The total number of students is the sum of the number of students in band and choir, which is x + 4x = 5x.
We know that the total number of students is 250, so 5x = 250.
To solve for x, we divide both sides of the equation by 5: 5x/5 = 250/5.
This simplifies to x = 50.
Therefore, the number of students who can choose band is 50. Answer: \boxed{50}.
To solve this problem using proportional relationships, we can set up a ratio between the number of seats in band and choir.
Let x be the number of seats in band. Since there are four times as many seats in choir as in band, the number of seats in choir would be 4x.
Now, we can set up a proportion. The ratio of the number of seats in band to the total number of seats (band + choir) should be equal to the ratio of the number of students who can choose band to the total number of students.
x / (x + 4x) = students choosing band / total students
Simplifying the left side of the equation:
x / 5x = students choosing band / 250
Next, we can cross-multiply to solve for x:
x * 250 = 5x * students choosing band
250 = 5 * students choosing band
Dividing both sides of the equation by 5:
50 = students choosing band
Therefore, the number of students who can choose band is 50.
To solve this problem using proportional relationships, we can set up a proportion using the number of seats in band and choir.
Let's let x represent the number of seats in band. Since there are four times as many seats in choir as in band, the number of seats in choir would be 4x.

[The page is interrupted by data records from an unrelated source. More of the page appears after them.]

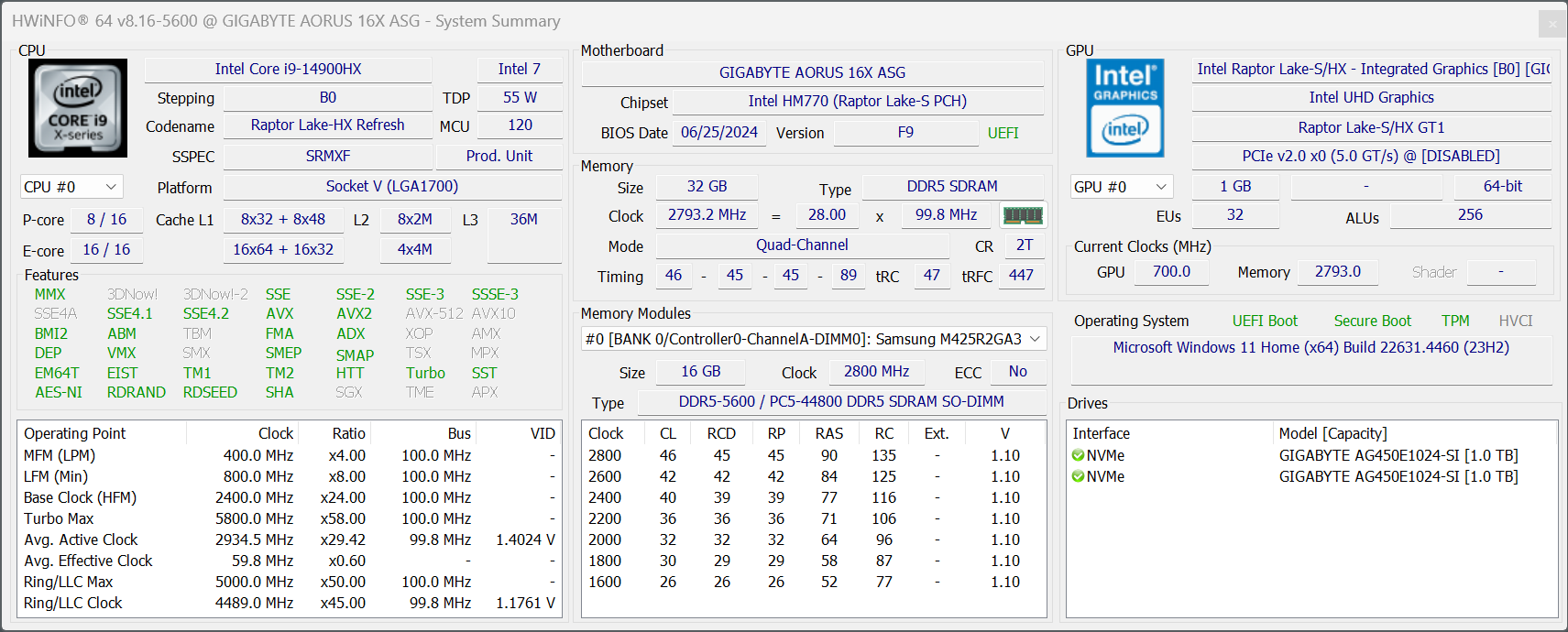Click the green memory module icon
Screen dimensions: 1568x632
pyautogui.click(x=1023, y=215)
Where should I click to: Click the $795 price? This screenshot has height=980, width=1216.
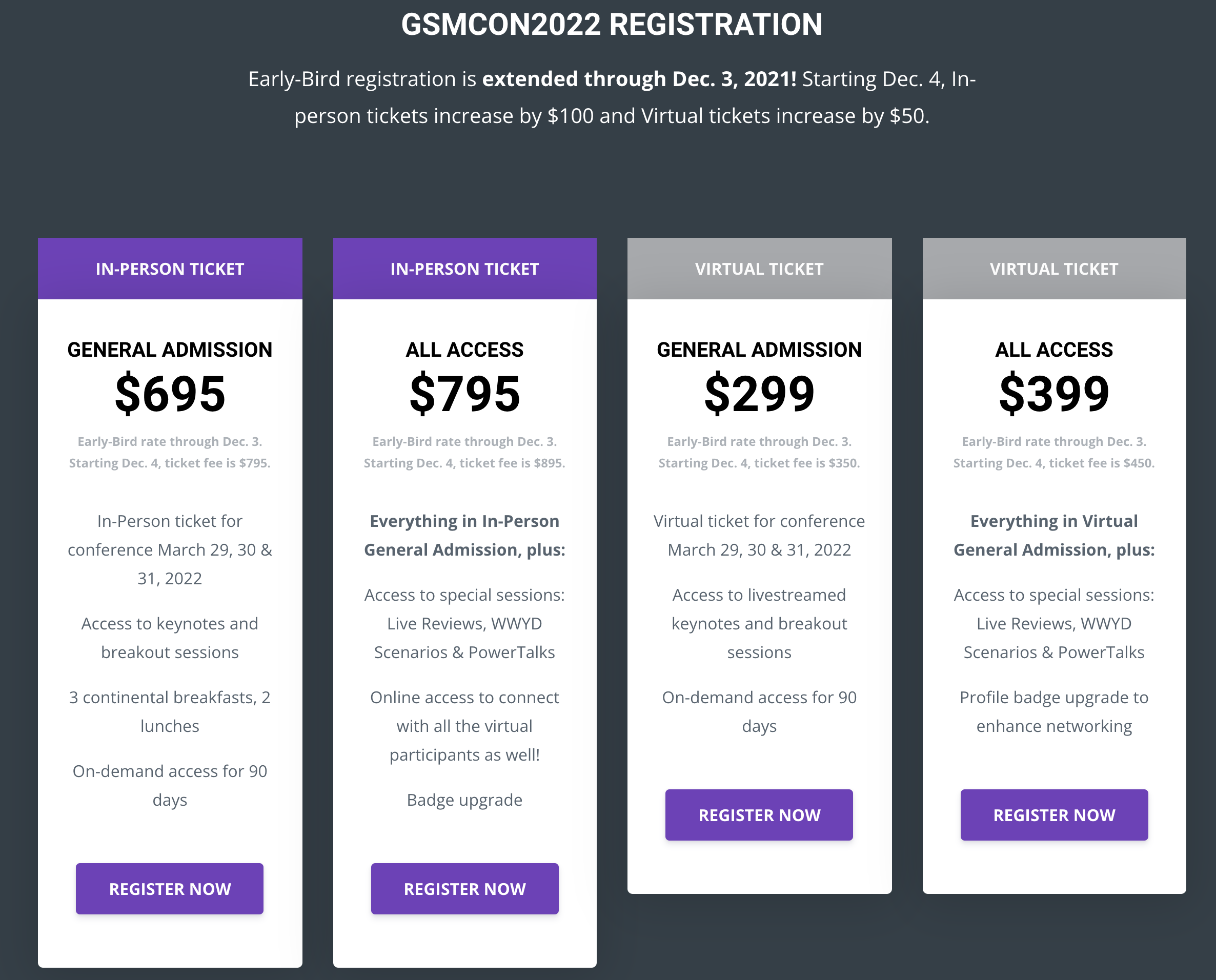(x=464, y=394)
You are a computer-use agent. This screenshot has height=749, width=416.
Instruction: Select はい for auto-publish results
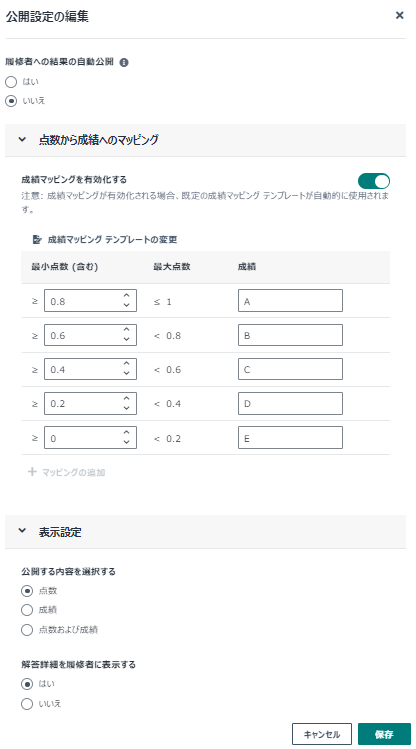11,82
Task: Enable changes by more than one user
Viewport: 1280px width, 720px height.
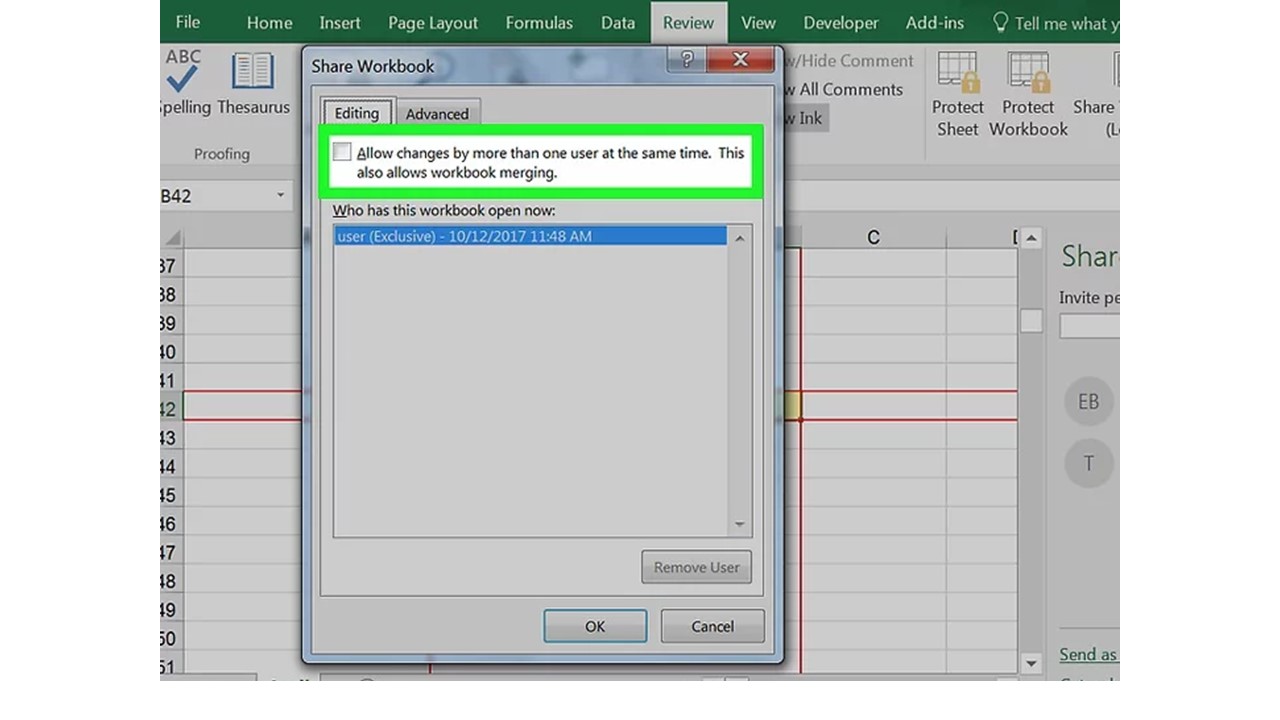Action: pos(342,152)
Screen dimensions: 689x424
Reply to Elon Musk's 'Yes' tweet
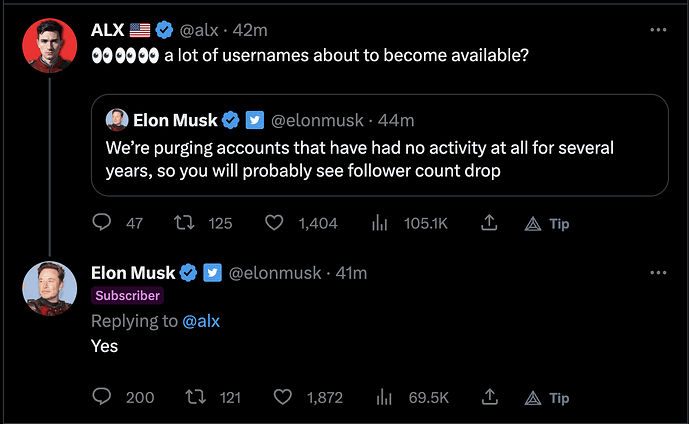[102, 397]
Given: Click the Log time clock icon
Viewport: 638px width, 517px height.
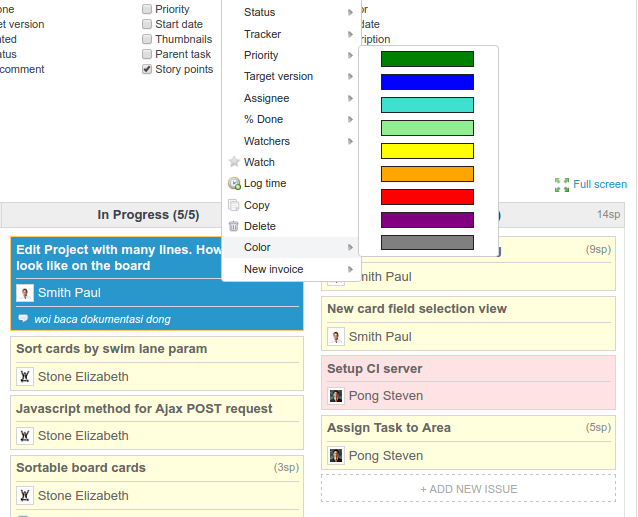Looking at the screenshot, I should (234, 184).
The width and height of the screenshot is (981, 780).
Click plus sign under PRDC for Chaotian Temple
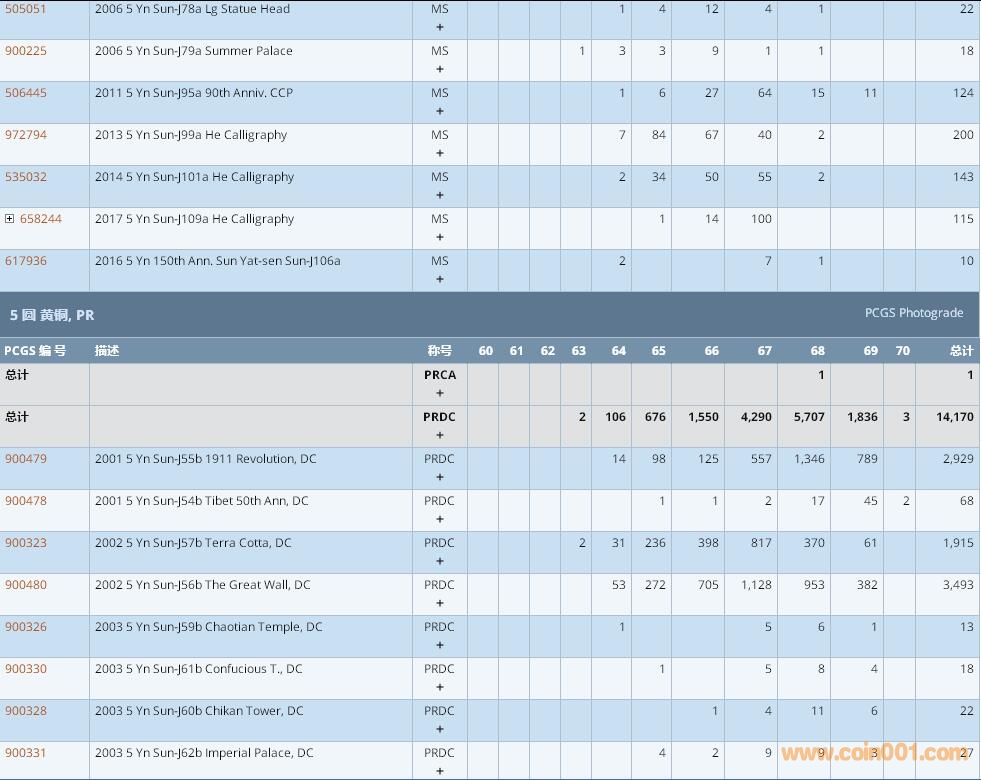(440, 646)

Now, we can set up the proportion:
x / (4x) = (number of students choosing band) / (total number of students)
Since the total number of students is given as 250, the proportion becomes:
x / (4x) = (number of students choosing band) / 250
To solve for x, we cross-multiply:
x * 250 = 4x * (number of students choosing band)
250x = 4x * (number of students choosing band)
Dividing both sides by 4:
62.5x = (number of students choosing band)
Since the number of students must be a whole number, the closest whole number to 62.5 is 62.
Therefore, the answer is that 62 students can choose band if there is a total of 250 students.